When I went to Lowes they only had one roll of cork shelf liner,and it was 18” x 24”. We needed it to be 24” wide and a lot longer. We have 36 cabinets for pete’s sake! Long story short, I found out about cork underlayment. It’s made to lay down under tile or other flooring for insulation. It came in a 100ft roll for $89 with free shipping to Lowes. I know that sounds like a lot for shelf lining, but if you add up all the small, paper thin, cork rolls I would have to buy at $10 a pop, I saved us around $100! The underlayment is really thick. I believe it is 1/4 of an inch or more. The cork lays down flat and doesn’t move at ALL! I’ve heard that the rolls of cork shelf liner tear because they are so thin.
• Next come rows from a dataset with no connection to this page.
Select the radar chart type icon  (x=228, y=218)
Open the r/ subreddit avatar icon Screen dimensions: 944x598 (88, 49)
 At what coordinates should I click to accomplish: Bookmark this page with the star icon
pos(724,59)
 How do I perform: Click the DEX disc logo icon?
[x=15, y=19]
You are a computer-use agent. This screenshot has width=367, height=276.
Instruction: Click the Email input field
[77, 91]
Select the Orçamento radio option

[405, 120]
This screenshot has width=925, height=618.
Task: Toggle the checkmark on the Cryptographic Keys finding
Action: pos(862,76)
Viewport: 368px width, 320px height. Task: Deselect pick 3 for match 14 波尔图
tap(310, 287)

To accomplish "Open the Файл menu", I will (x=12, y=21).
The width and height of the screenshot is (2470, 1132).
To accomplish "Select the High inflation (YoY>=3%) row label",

I would like to give a big shout out to my hubby who cut it exactly to fit all of my cabinets. I cannot measure or cut straight. You will find out through this blog, if you don’t already know me, that I am not a perfectionist. You would think with all the crafts and hobbies that I do I would have to be, but I’m an artist at heart, which means that I use my creative brain, not my literal. I am also very bad at English, which is why you will see many run-on sentences and extra commas everywhere. I will apologize for that right now, sorry.
We are both very please with the results and I highly recommend buying the cork underlayment if you have TONS of shelves to line. It’s worth the time and money to make it perfect.
I chose not to line my drawers in the kitchen with it because I wanted a little vintage charm and a pop of color. Our kitchen is going to have white cabinets and white subway tile backsplash, so I wanted just a little color on the inside of the drawers to make me smile when I open them. Also, our kitchen is uber modern, but I love vintage kitchen utensils, so I’m mixing the two styles (can you do that)?
Looks nice, huh? Please excuse the fact that my cabinets are being used as a pantry. We have to completely gut the old pantry and add dry wall, shelves, tile, ect.
Concerning the fabric for the drawers, I bought Mod-Podge and a foam brush, then I applied it over the fabric before I cut it. The reason for me applying the Mod-Podge is that it seals the fabric to protect it, makes it cut like paper, and keeps the edges from fringing. Here are a few pics of the fabric I chose to line the drawers.
I picked this because it was the most vintage looking fabric Hobby Lobby had at the time (I live very far from other fabric stores). I like the idea of all the states, because Jeff and I love to travel. Plus, we’ve lived in a lot of these states. Shout out to Alabama, home of cotton (obviously)! So, what do ya’ll think? Good news is I didn’t Mod-Podge it down, so if I get tired of it I can just switch it out. I think it cost me around $8 for the fabric to line 7 drawers.
Let me know if ya’ll have any other neat ideas for shelf liners!